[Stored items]

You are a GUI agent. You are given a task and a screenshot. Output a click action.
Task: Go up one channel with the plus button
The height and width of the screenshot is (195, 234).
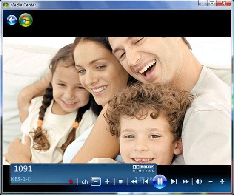tap(107, 181)
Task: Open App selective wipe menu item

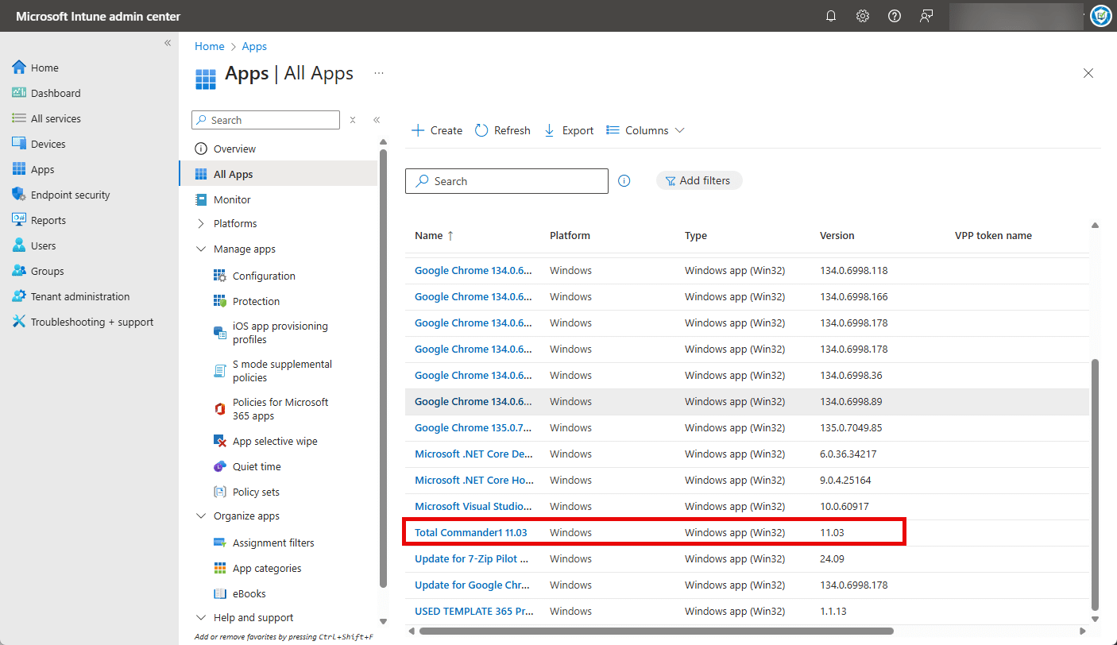Action: [x=274, y=441]
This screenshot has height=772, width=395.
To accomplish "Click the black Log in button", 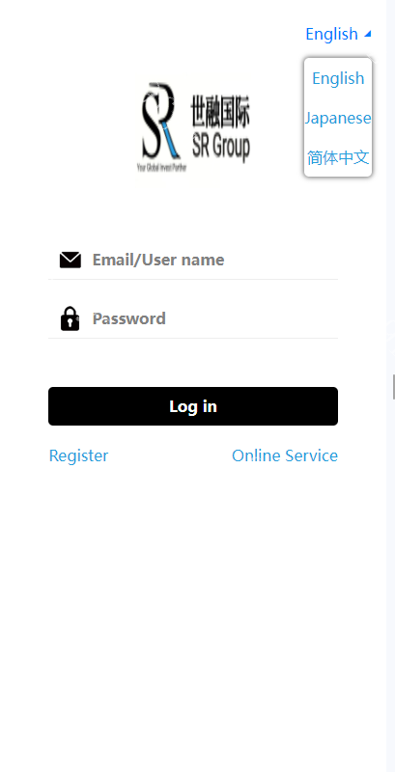I will tap(193, 406).
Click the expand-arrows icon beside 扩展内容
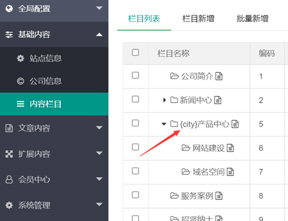This screenshot has height=221, width=288. pyautogui.click(x=9, y=154)

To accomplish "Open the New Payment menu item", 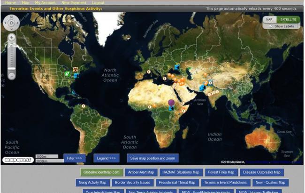I will [74, 3].
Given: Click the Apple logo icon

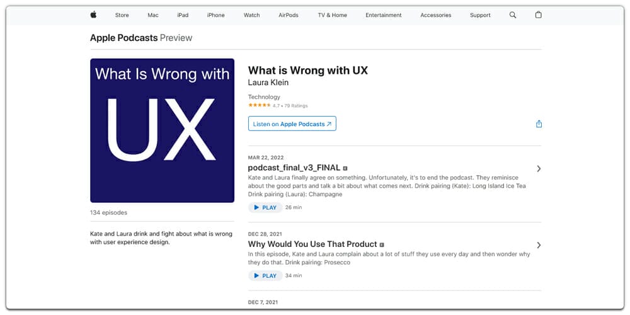Looking at the screenshot, I should 93,15.
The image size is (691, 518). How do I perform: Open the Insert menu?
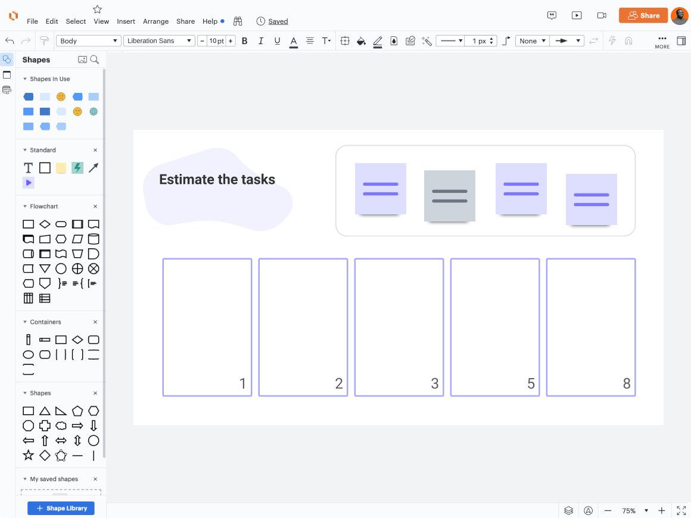pyautogui.click(x=126, y=21)
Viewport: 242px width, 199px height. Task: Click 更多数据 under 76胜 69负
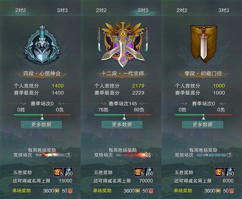pyautogui.click(x=122, y=125)
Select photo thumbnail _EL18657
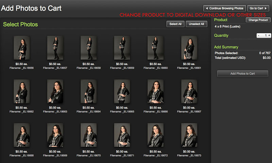Screen dimensions: 272x163 [55, 48]
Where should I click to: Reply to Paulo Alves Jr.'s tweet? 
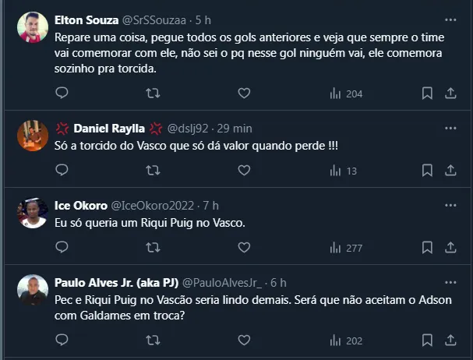62,340
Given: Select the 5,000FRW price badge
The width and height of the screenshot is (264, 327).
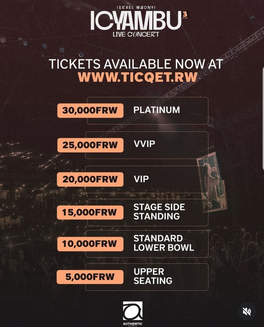Looking at the screenshot, I should (x=90, y=277).
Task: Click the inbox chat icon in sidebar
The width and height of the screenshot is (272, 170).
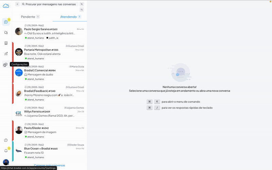Action: click(6, 22)
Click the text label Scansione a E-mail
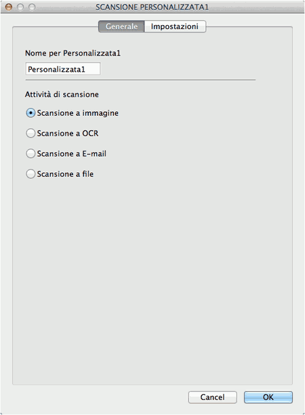Viewport: 305px width, 415px height. pyautogui.click(x=72, y=153)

TASK TO COMPLETE:
Quote verbatim every line starting at the line that contains "The width and height of the screenshot is (272, 170)." and ending with the last line of the records; omit all pictures.

EXPECTED OUTPUT:
The width and height of the screenshot is (272, 170).
Action: click(6, 22)
Click the text label Scansione a E-mail
Viewport: 305px width, 415px height. pyautogui.click(x=72, y=153)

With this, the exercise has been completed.